PEORIA -- Illinois residents who have insurance products with companies associated with AIG, American Insurance Group, are safe, a spokeswoman for the Illinois Department of Insurance said on Thursday, Sept. 18.
The federal bailout of AIG contains a provision forbidding the company from borrowing from its subsidiaries, spokeswoman Susan Hofer said.
Asked whether Illinois will allow any borrowing, Hofer responded, "no."
Before the bailout, New York had given permission for AIG to borrow from subsidiaries in that state.
There are no federal regulations for insurance, only state regulations.
AIG owns VALIC, a Houston, Tex.- based insurance company and likely other companies doing business in Illinois.
AIG-connected insurance products include policies and annuities which many retirees, including former state employees, depend on.
Hofer said insurance companies in Illinois must maintain adequate reserves to serve their policyholders, and are not allowed to invest in risky securities. Instead they must invest in AAA-rated government backed bonds and the like, she said.
Still -- the quasi-government mortgage companies Fannie Mae and Freddie Mac were rated AAA before they required a government bailout.
If a company in Illinois fails, Hofer said, "policy holders come first."
Hofer said her agency employees more than 200 people to oversee the insurance companies.
Do we believe what state officials say, in a state that wants to close its parks and historic sites while wasting money on other projects that could wait? Do we have a choice?
Author Steve Pizzo, who with others wrote "Inside Job," the definitive book on the greed and malfeasance that led to the savings and loan crisis or more than a decade ago, has offered the best explanation in plain language of the AIG crisis. He wrote:
"In case you don't know what AIG does that's so important it required Treasury to nationalize it, here's a hint. One of the biggest, and most lucrative, products of AIG is asset insurance which they sell to banks. Asset insurance works like this:
"Regulations require federally insured banks to maintain a baseline percentage of their assets as a cushion in case some of their loans go bad.
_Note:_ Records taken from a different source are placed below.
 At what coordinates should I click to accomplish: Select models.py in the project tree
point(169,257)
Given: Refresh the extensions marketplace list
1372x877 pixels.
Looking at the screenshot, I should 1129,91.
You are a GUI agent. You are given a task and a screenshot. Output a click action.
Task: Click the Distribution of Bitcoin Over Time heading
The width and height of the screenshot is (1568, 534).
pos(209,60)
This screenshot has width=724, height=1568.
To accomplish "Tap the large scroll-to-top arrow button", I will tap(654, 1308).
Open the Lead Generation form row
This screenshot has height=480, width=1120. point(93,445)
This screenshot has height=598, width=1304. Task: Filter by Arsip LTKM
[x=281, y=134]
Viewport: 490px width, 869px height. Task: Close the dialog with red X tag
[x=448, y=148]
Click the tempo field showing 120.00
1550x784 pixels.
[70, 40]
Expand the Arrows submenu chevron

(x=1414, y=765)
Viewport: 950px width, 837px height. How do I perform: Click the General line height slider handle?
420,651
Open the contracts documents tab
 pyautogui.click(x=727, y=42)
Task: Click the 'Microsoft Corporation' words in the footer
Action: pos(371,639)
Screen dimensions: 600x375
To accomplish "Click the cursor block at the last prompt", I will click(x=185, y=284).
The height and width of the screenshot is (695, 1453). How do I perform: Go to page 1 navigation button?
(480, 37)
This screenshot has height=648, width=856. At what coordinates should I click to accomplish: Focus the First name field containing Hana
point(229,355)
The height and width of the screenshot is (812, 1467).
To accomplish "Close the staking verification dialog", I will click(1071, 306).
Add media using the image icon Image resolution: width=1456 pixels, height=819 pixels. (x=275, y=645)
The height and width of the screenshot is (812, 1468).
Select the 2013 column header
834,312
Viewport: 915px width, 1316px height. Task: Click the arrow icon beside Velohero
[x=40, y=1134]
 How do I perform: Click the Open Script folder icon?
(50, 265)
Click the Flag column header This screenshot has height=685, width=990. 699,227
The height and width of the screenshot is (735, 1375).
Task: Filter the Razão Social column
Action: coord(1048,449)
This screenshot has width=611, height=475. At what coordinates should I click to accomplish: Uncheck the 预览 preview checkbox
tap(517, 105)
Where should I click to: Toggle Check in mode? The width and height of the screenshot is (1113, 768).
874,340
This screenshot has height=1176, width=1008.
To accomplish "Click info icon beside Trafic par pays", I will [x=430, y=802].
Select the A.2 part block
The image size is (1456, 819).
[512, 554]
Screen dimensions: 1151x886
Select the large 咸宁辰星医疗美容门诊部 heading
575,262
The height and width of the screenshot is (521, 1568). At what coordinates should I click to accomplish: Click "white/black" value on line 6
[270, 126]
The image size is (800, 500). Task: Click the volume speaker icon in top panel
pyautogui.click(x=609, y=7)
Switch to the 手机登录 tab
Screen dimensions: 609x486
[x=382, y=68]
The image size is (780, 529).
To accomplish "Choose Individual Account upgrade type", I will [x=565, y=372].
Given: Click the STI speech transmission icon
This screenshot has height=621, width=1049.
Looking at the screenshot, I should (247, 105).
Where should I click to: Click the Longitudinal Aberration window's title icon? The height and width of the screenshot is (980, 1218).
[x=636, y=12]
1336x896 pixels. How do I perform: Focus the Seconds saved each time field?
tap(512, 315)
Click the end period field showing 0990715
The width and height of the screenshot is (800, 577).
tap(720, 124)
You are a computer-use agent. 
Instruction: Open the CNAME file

Banks hate that, because they can get better returns loaning money than holding it.
"Enter AIG which sells banks insurance policies to replace a bank's regulatory capital with an insurance policy promising to produce that now missing capital in the event the banks borrowers default.
"The bottom-line, AIG's policies allow banks to maintain far less capital on hand than regulations require.
"You might have noticed there's a lot of defaulting going around right now... a lot more than AIG or their bank customers ever imagined, and a lot more defaulting and asset value write downs than AIG can possibly cover, because, you see, AIG doesn't have enough ready capital itself. (Remember this the next time McCain complains about "burdensome government regulations." You might want to ask him precisely which regulations he would eliminate as president.)
"So, if AIG failed, all those banks out there that replaced their regulatory capital with AIG IOUs would be in deep, deep, deep, deep, doo doo. If AIG failed the feds would be faced with the possibility -- growing daily into a probability -- of having to virtually nationalized a huge number of banks and S&Ls, replacing AIG's IOUs with USA IOUs. (Yugo Chavez and Fidel Castro would get a good laugh out of that.)"
A good explanation of what's really going on. Without that federal AIG bailout, banks would start to fall, like dominoes.
If you want a more complete but complicated explanation, see this New York Times story.
Meanwhile, here's a little free advice, probably worth what you pay for it: where you can do so without penalties, transfer or roll over cash brokerage accounts into bank CDs, guaranteed by the FDIC. Your broker should be able to do that for you quickly.
Stocks and mutual funds in your name should be safe, though they can crash and fall to be worth nothing. At least AIG or its bedfellows can't take that away by "borrowing."
As Sen. Obama has so famously said, "in an ownership society, you're on your own."